▶ **DATA SHOWN**
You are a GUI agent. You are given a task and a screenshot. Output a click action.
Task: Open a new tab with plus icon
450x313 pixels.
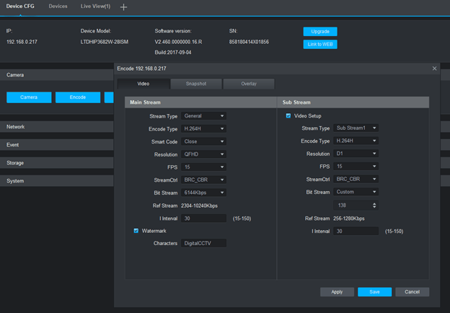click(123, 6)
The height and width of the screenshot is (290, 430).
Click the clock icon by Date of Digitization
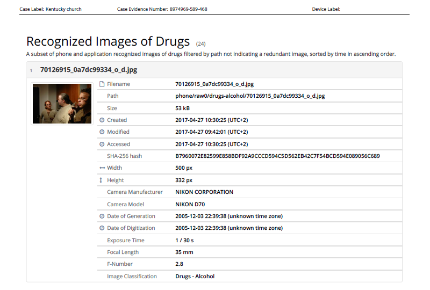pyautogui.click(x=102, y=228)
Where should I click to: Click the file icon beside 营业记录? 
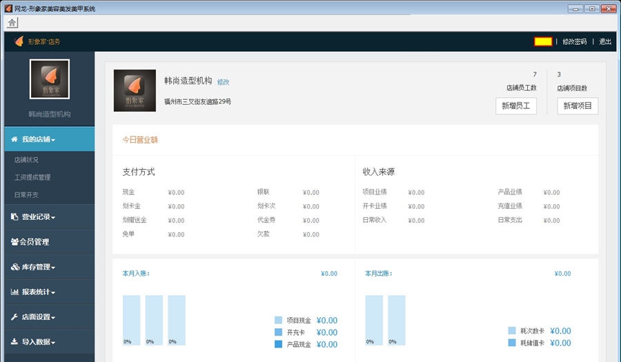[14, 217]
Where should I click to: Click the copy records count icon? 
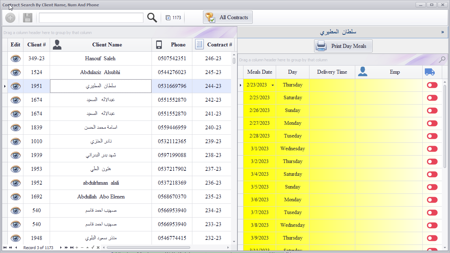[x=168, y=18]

▶ **PROMPT**
Since the pictures are not wanted, transcribe only the rest of the material above, exactly as it stands.

▶ **ANSWER SPACE**
You are a GUI agent. You are given a task and a screenshot. Output a click action.
Task: Open a new tab with plus icon
450x313 pixels.
click(123, 6)
The height and width of the screenshot is (290, 430).
Click the clock icon by Date of Digitization
pyautogui.click(x=102, y=228)
Where should I click to: Click the file icon beside 营业记录? 
[14, 217]
Where should I click to: Click the copy records count icon? 
[x=168, y=18]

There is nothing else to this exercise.